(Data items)
# # # #

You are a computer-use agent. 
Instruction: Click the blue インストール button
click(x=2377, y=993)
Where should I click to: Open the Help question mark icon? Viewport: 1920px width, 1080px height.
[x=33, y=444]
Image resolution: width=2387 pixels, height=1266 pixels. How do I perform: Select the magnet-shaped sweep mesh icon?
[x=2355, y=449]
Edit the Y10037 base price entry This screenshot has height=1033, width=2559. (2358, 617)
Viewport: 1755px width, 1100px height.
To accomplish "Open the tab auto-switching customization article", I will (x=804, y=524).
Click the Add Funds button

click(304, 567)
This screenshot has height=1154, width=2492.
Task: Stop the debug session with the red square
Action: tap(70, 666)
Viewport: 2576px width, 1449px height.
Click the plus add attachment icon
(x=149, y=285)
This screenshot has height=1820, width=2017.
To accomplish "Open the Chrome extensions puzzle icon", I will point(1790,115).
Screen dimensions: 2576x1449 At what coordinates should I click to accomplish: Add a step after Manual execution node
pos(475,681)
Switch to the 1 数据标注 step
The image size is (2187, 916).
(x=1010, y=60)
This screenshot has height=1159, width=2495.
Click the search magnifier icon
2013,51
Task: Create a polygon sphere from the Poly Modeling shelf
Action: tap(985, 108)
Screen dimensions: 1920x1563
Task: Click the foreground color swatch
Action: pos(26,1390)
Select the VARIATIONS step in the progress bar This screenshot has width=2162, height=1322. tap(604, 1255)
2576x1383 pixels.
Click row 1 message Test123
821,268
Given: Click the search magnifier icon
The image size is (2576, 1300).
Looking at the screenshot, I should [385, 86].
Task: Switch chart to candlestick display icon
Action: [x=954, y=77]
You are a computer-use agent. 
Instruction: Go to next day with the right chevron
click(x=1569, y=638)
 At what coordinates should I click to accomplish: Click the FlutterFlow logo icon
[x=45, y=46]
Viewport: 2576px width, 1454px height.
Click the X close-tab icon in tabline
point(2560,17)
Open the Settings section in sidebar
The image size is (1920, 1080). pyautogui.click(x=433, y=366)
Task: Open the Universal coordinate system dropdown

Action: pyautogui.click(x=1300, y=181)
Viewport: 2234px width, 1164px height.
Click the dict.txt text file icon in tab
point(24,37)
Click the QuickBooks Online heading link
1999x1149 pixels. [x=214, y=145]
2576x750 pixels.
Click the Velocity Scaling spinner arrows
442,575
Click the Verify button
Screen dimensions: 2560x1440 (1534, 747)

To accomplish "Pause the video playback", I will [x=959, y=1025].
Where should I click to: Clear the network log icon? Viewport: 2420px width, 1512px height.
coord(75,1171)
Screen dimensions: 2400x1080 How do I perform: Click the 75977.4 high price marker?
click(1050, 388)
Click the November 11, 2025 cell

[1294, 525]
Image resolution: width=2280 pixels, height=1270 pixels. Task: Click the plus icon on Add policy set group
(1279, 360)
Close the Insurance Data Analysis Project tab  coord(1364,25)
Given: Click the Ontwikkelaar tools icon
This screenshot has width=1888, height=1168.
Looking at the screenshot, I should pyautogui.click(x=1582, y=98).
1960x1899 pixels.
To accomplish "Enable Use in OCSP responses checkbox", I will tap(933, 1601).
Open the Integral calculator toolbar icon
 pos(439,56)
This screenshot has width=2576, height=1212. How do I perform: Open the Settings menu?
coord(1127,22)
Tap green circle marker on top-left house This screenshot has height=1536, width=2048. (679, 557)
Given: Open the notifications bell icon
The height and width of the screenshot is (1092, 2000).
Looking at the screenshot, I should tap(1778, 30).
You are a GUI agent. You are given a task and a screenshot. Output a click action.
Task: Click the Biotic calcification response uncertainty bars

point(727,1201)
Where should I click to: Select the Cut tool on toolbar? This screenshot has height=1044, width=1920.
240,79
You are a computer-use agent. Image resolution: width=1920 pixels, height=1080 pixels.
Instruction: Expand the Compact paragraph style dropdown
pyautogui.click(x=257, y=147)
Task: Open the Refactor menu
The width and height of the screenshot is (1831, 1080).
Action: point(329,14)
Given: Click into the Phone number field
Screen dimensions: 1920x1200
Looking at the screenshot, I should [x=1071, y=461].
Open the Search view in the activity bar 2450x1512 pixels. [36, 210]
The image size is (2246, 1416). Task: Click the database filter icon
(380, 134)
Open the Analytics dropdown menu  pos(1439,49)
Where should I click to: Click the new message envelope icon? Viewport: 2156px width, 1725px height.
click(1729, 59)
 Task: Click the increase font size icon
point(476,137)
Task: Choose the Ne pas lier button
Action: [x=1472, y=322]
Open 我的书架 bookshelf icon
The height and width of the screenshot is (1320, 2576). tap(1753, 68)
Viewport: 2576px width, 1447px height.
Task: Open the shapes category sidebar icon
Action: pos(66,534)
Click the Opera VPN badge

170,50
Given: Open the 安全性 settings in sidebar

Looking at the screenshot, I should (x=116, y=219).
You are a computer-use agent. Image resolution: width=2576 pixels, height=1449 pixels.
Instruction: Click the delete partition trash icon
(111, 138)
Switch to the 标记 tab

# # # #

What needs to be done
The response must consist of the lines above, from the first one through the line containing "Viewport: 2234px width, 1164px height.", reproduced exactly.

Answer
You are a computer-use agent. 
Instruction: Click the blue インストール button
click(x=2377, y=993)
Where should I click to: Open the Help question mark icon? Viewport: 1920px width, 1080px height.
[x=33, y=444]
Image resolution: width=2387 pixels, height=1266 pixels. How do I perform: Select the magnet-shaped sweep mesh icon?
[x=2355, y=449]
Edit the Y10037 base price entry This screenshot has height=1033, width=2559. (2358, 617)
Viewport: 1755px width, 1100px height.
To accomplish "Open the tab auto-switching customization article", I will (x=804, y=524).
Click the Add Funds button

click(304, 567)
This screenshot has height=1154, width=2492.
Task: Stop the debug session with the red square
Action: tap(70, 666)
Viewport: 2576px width, 1449px height.
Click the plus add attachment icon
(x=149, y=285)
This screenshot has height=1820, width=2017.
To accomplish "Open the Chrome extensions puzzle icon", I will point(1790,115).
Screen dimensions: 2576x1449 At what coordinates should I click to accomplish: Add a step after Manual execution node
pos(475,681)
Switch to the 1 数据标注 step
The image size is (2187, 916).
(x=1010, y=60)
This screenshot has height=1159, width=2495.
Click the search magnifier icon
2013,51
Task: Create a polygon sphere from the Poly Modeling shelf
Action: tap(985, 108)
Screen dimensions: 1920x1563
Task: Click the foreground color swatch
Action: pos(26,1390)
Select the VARIATIONS step in the progress bar This screenshot has width=2162, height=1322. tap(604, 1255)
2576x1383 pixels.
Click row 1 message Test123
821,268
Given: Click the search magnifier icon
The image size is (2576, 1300).
Looking at the screenshot, I should [385, 86].
Task: Switch chart to candlestick display icon
Action: [x=954, y=77]
You are a computer-use agent. 
Instruction: Go to next day with the right chevron
click(x=1569, y=638)
 At what coordinates should I click to accomplish: Click the FlutterFlow logo icon
[x=45, y=46]
Viewport: 2576px width, 1454px height.
Click the X close-tab icon in tabline
point(2560,17)
Open the Settings section in sidebar
The image size is (1920, 1080). pyautogui.click(x=433, y=366)
Task: Open the Universal coordinate system dropdown

Action: pyautogui.click(x=1300, y=181)
Viewport: 2234px width, 1164px height.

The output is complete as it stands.